O ICMS, a Cofins e as duas faces da moeda
Mary Elbe Queiroz e Antonio Elmo Queiroz – Com o resultado parcial do julgamento do Recurso Extraordinário nº 240.785, que aponta a tendência do Supremo Tribunal Federal (STF) em acatar o argumento de que o ICMS não deve compor a base de cálculo da Cofins, criou-se um frêmito no meio jurídico, sempre sequioso de novas fronteiras a desbravar. E, de fato, o direcionamento adotado pelo Supremo é promissor, pois de acordo com os princípios e fundamentos que devem nortear a incidência tributária.
Contudo, é prudente que todos sejam cautelosos diante da insegurança evidenciada nas últimas reversões de jurisprudência já assentada ao longo dos tempos, tanto no Supremo – caso do IPI alíquota zero – como no Superior Tribunal de Justiça (STJ) – caso do crédito-prêmio IPI -, e também no tocante à cobrança da Cofins das sociedades profissionais, tema já pacificado e até sumulado pelo STJ e que teve decisão diversa no Supremo.
Vale reconhecer que, quando há mudança de entendimento, somente resta aos jurisdicionados que confiaram na jurisprudência consolidada assumirem sozinhos a responsabilidade e o ônus da sua boa-fé e, repita-se, da confiança legítima.
Portanto, recomenda-se, doravante, que as empresas tenham cuidados redobrados ao adotarem novas teses, ainda que fundamentadas em sólidas bases jurídicas e endossadas por pareceres ou mesmo pelas instâncias judiciais inferiores e até por tribunais, já que, vários e vários anos depois, elas estão passíveis de serem singelamente surpreendidas – casamento infernal para os negócios: imprevisibilidade do futuro aliada à incerteza quanto ao passado. Tudo a redundar, a cada malogro, em passivos de grande monta a serem suportados pelos contribuintes.

REGISTROS BRUTOS
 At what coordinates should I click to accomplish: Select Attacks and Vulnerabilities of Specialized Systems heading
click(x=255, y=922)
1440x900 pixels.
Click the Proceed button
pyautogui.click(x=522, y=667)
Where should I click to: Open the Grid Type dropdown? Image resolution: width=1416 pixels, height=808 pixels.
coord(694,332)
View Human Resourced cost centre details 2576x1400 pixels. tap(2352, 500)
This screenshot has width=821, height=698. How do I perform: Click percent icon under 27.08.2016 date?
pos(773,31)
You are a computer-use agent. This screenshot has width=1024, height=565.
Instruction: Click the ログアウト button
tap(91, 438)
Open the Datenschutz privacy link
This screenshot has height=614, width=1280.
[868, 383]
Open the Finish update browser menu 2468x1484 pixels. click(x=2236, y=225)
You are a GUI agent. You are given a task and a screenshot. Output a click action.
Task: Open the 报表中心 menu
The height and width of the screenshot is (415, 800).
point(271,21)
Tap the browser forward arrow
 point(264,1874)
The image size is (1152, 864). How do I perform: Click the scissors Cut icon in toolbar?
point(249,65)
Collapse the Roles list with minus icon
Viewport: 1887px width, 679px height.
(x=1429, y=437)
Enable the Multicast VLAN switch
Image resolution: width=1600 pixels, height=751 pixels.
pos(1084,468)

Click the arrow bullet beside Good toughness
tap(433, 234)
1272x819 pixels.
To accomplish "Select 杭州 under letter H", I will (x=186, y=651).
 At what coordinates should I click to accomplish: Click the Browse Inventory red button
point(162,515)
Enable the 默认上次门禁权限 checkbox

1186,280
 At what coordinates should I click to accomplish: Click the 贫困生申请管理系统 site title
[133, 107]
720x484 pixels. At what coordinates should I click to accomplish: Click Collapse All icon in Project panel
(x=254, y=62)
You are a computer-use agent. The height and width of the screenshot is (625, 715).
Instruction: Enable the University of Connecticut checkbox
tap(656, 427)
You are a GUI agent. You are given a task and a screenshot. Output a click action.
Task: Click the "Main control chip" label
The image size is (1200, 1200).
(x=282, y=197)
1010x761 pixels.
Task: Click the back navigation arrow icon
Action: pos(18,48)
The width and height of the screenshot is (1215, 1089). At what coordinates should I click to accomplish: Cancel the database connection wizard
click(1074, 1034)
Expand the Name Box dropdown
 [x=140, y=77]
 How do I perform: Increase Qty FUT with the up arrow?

O QUE ELABORAR
Transcreva literalmente, do artigo sobre o ICMS e a Cofins, o trecho que vai de "Vale reconhecer que, quando" até "suportados pelos contribuintes.".

SOLUÇÃO COMPLETA
Vale reconhecer que, quando há mudança de entendimento, somente resta aos jurisdicionados que confiaram na jurisprudência consolidada assumirem sozinhos a responsabilidade e o ônus da sua boa-fé e, repita-se, da confiança legítima.
Portanto, recomenda-se, doravante, que as empresas tenham cuidados redobrados ao adotarem novas teses, ainda que fundamentadas em sólidas bases jurídicas e endossadas por pareceres ou mesmo pelas instâncias judiciais inferiores e até por tribunais, já que, vários e vários anos depois, elas estão passíveis de serem singelamente surpreendidas – casamento infernal para os negócios: imprevisibilidade do futuro aliada à incerteza quanto ao passado. Tudo a redundar, a cada malogro, em passivos de grande monta a serem suportados pelos contribuintes.